The Children's Book by A.S. Byatt
Author:A.S. Byatt [Byatt, A.S.]
Format: epub
Published: 2010-04-13T18:54:04.218000+00:00
At the time of the old Queen’s death, she had a popular success with a collection of tales, which included the tale of the wraiths and puppets at the Grande Exposition, and the sinister and sly tale of The People in the House in the House, in which a child imprisoned some tiny folk in her doll’s house, and was in turn imprisoned by a giant child.

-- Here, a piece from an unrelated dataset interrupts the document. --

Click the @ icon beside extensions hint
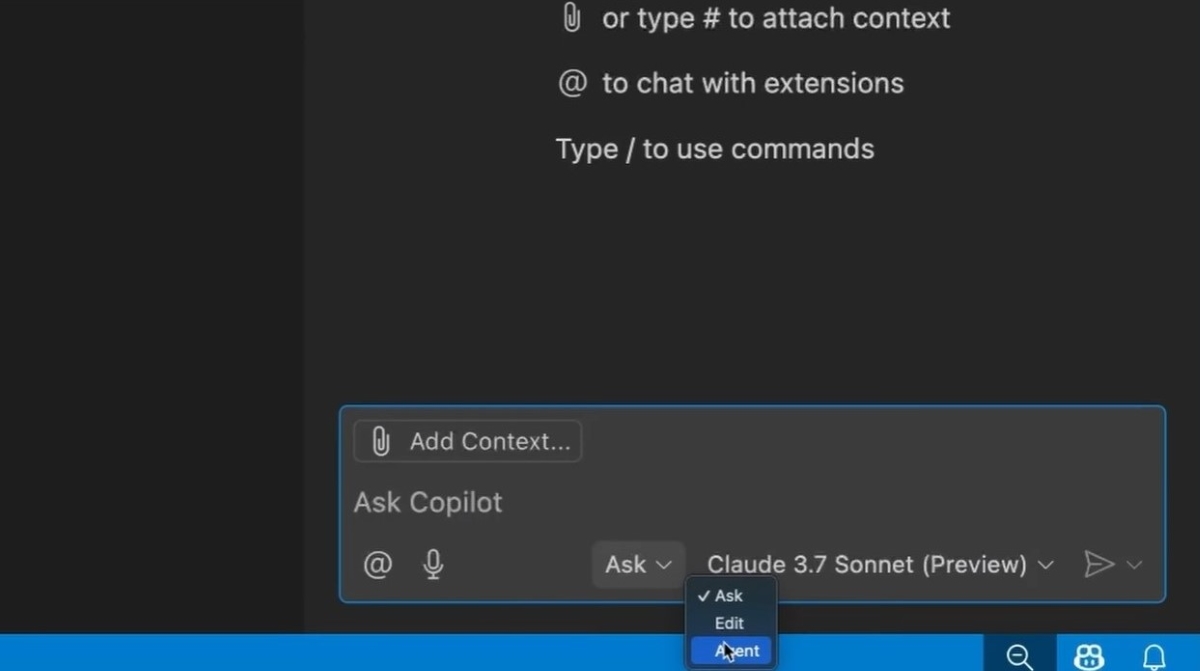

A fashionable magazine sent a young woman to interview Mrs. Wellwood, and a photographer, who posed her, sitting by the fire in a rocking-chair in a velvet gown, reading to the assembled younger children, from Phyllis, now fourteen, and Hedda, now eleven, in smocked dresses and black stockings, their long hair, Phyllis’s fair, Hedda’s dark, shining on their shoulders, to Florian, now nine, and Robin, now seven, and Harry, now five, in sailor suits. Violet handed round cocoa and biscuits, and did not appear in the picture. The interviewer, whose name was Louisa Catchpole, wrote reverently of the shining heads of the listeners—“you could have heard a mouse squeak, or a beetle scurry,” she wrote, entering into the style. She asked the children which was each one’s favourite tale, and was slightly baffled by their answers. This meant that Olive found herself explaining that each child had his or her very own story, which was continually added to, and kept in the glass cupboard in a specially decorated book. Louisa Catchpole said this was a charming idea, and begged to see the books. The photographer took pictures of the cupboard, and of the imaginatively decorated covers of the individual tales. Miss Catchpole said to the children that they must feel they were very special people, having their own stories in this way. It was Phyllis who replied solemnly, oh yes, they did feel special.
The interview and pictures appeared under the headline “A Modern Mother Goose.” The article spoke of Mrs. Wellwood’s calm motherly presence, and her expressive voice, spicing the stories with mystery, thrills and dangers, all by the flickering firelight, in which more magical creatures could be seen. Mrs. Wellwood, Miss Catchpole said, held strong beliefs about the imaginative lives of children being just as important in education as verbs and triangles. Her grateful family extended far beyond the pretty children clustered round her, into all sorts of homes, privileged and plain, wherever a book of tales could be bought or borrowed. People in the present age, she opined, did not leave their childhoods behind them, as the earnest Victorians had done. Tales for children, like Mrs. Wellwood’s, were read and discussed with delight, by old and young. There is an eager young child persisting in every lively grown-up, and Mrs. Wellwood knows how to address these children, as she knows how to entrance her own.